If one was to get one or three hatchling varanus tristis how would one look after the hatchlings 
___enclosure dimensions,? type of enclosure>?set up?,heat? light?,substrate? feeding? etc____
And how fast do they grow and what size enclosure is suitable for an adult trio?

anyhelp would be good as i dont have a clue:?


----------



## bfg23 (Dec 30, 2008)

i love these threads, sorry to be such a downer and not give you any advice, but why dont you search? 
or use google and search for 'varanus tristis care sheet'

then once you get the basic idea, come back here and ask owners some more specific questions.


----------



## bk201 (Dec 30, 2008)

did a search couldnt find much more than information "coming soon" or "easy to care for"
il be ordering a book soon but just gota wait for it to arrive,plus i would rather get information from keepers/breeders actually in australia and recent information aswell


----------



## bk201 (Jan 1, 2009)

anyone know how to keep these?


----------



## Dipcdame (Jan 1, 2009)

I dont know anything about them, but would this help??? Found other sites but they were in german!!!!!

http://images.google.com.au/imgres?...ev=/images?q=varanus+tristis&gbv=2&hl=en&sa=G


----------



## Maree (Jan 4, 2009)

Tristis aren't that hard to care for, just treat them pretty much like any other small monitor.
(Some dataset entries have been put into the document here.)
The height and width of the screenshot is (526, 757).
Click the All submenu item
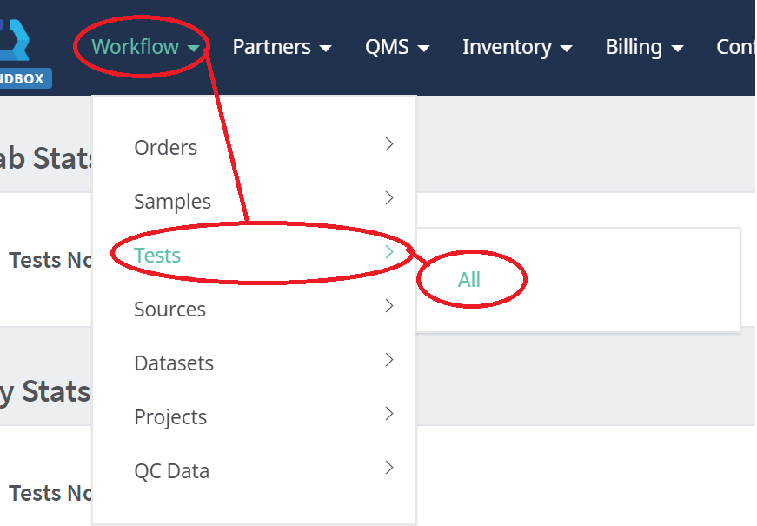click(469, 280)
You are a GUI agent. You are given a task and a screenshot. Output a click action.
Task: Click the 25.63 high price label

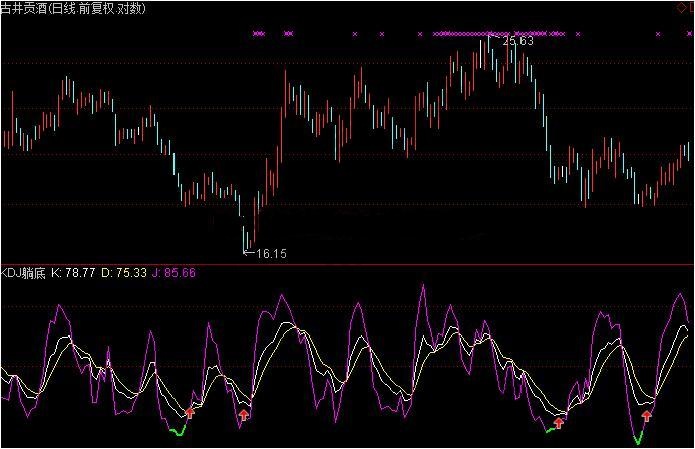pos(517,41)
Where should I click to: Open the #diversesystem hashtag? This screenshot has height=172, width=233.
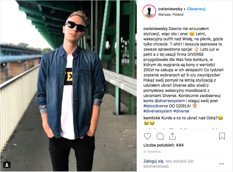click(158, 111)
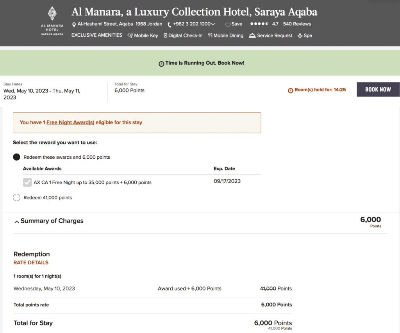Click the timer icon next to Room(s) held
This screenshot has width=400, height=333.
290,90
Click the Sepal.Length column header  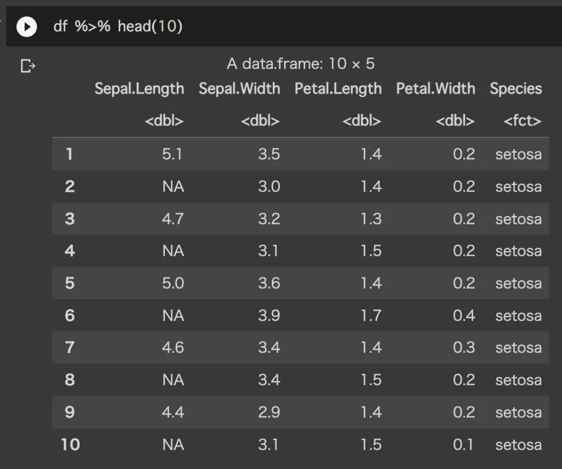pyautogui.click(x=139, y=88)
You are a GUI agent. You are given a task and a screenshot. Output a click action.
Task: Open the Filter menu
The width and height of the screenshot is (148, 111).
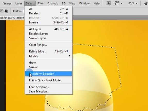(40, 4)
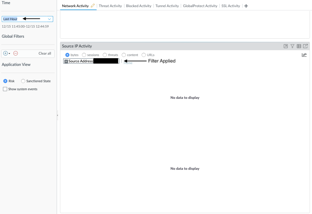312x214 pixels.
Task: Remove the Source Address filter tag
Action: [x=66, y=61]
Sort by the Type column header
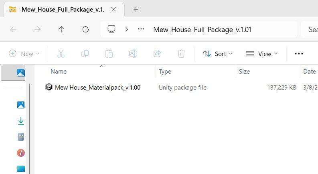The width and height of the screenshot is (318, 174). click(165, 72)
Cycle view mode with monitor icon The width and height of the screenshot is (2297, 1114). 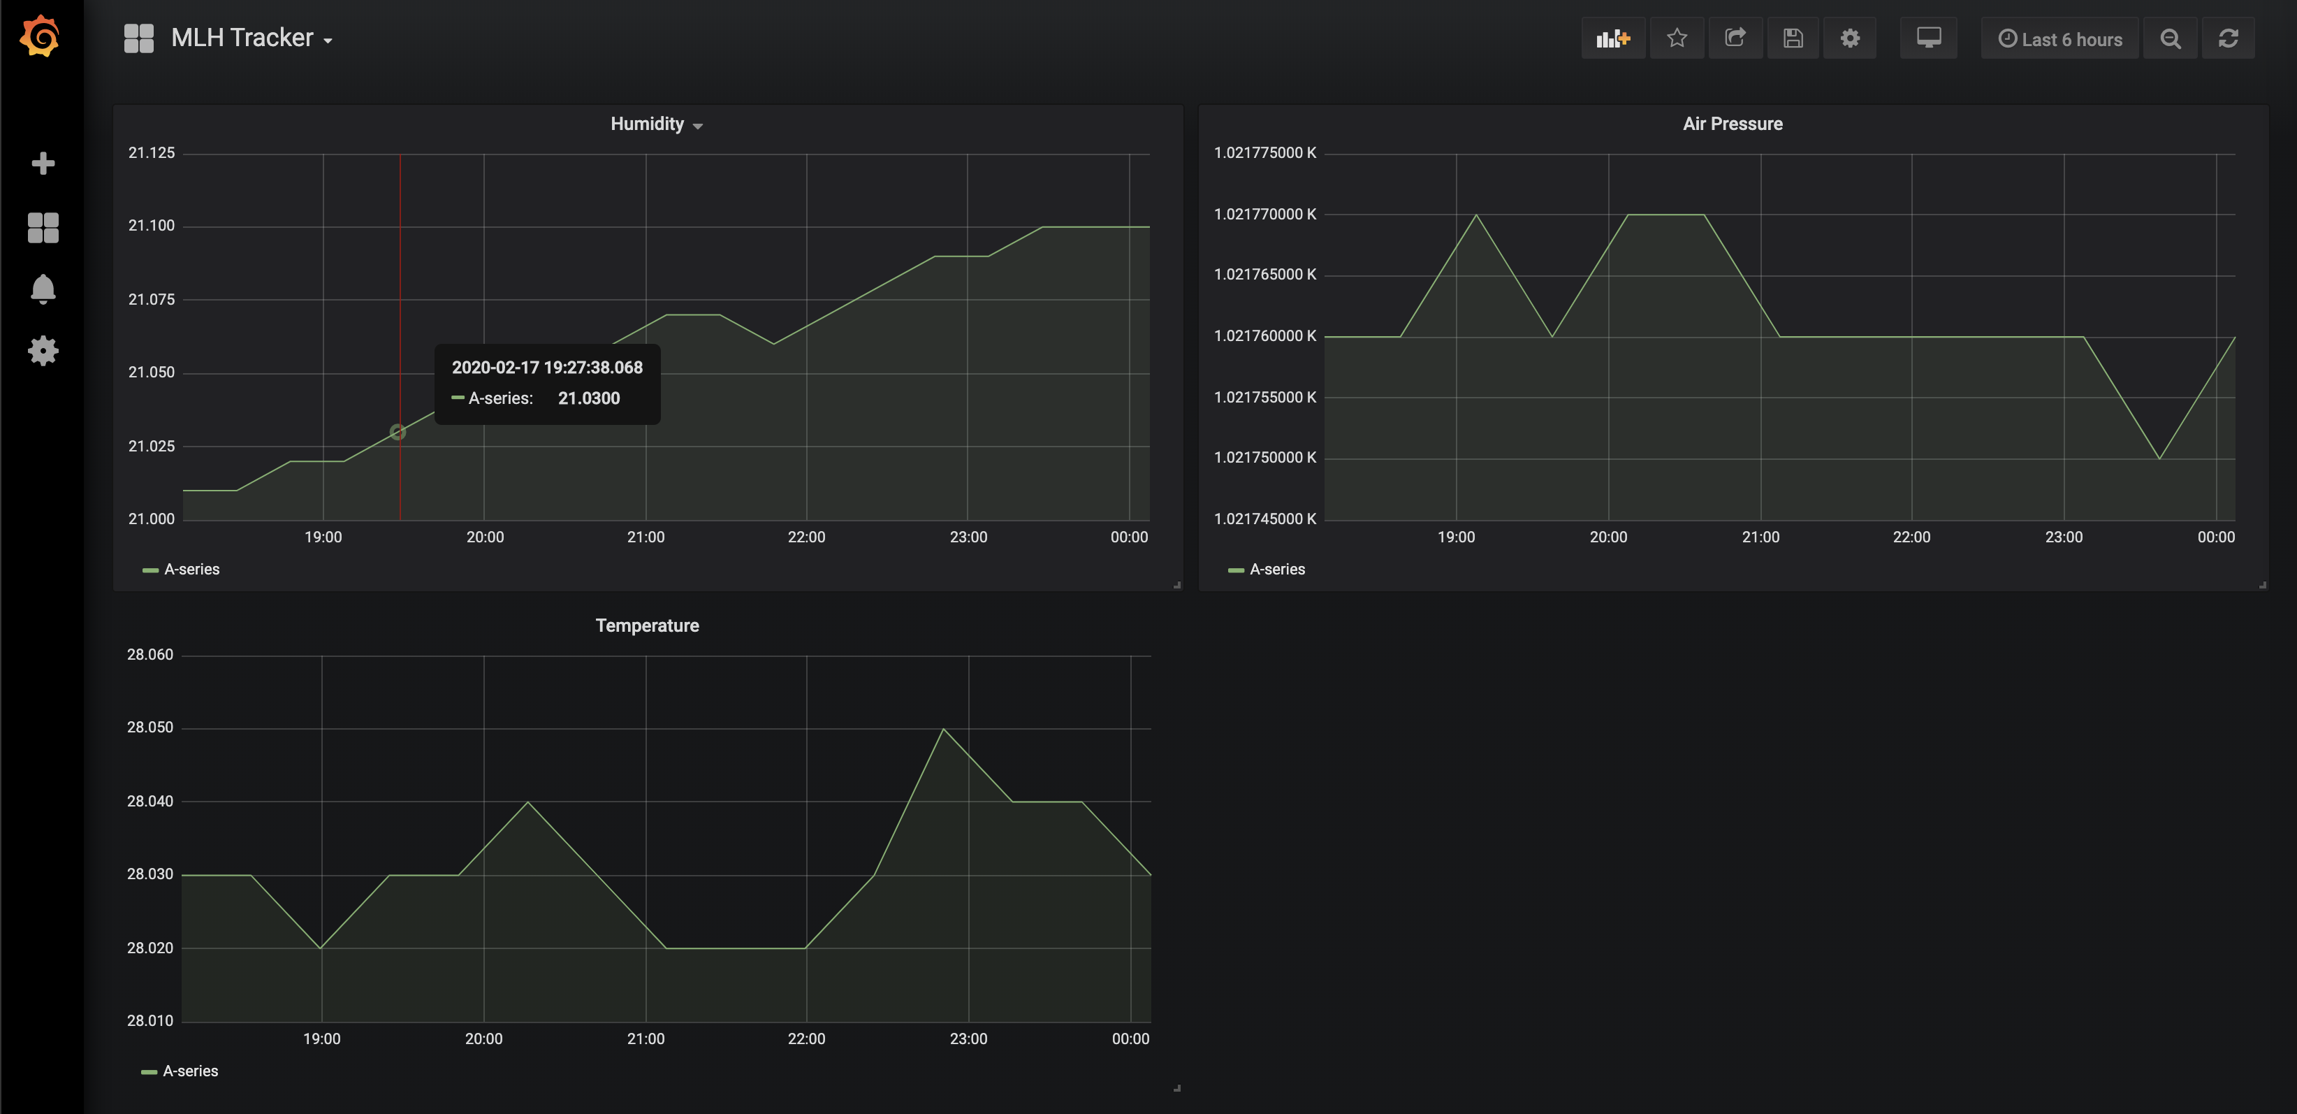(1928, 38)
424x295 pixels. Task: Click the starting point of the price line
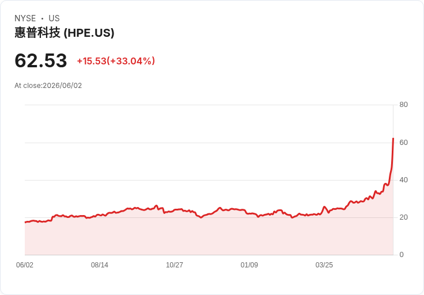25,223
You might consider keeping them in a room tho' cause they are very fast. So once they escape out of their cage, you will have trouble catching them again so a secure room will help. They will feel more secure with branches higher in the cage which should be taller than it is wide. Youngsters will eat the same cockies and woodies etc as any other small monitor. Once they are big enough, offer pinkies and up sized to your lizard along with the crix etc. They appreciate hollow branches and will be calmer if they can watch you from their hides which I place high in the on the walls of the cage. Once they have that, you can feed them off forceps by hand if you want.

Offer plenty of climable space, cork walls or the like.

Good Luck
Maree


----------



## wizz (Jan 4, 2009)

send* Varanidae* a pm he will help you pics and all....


----------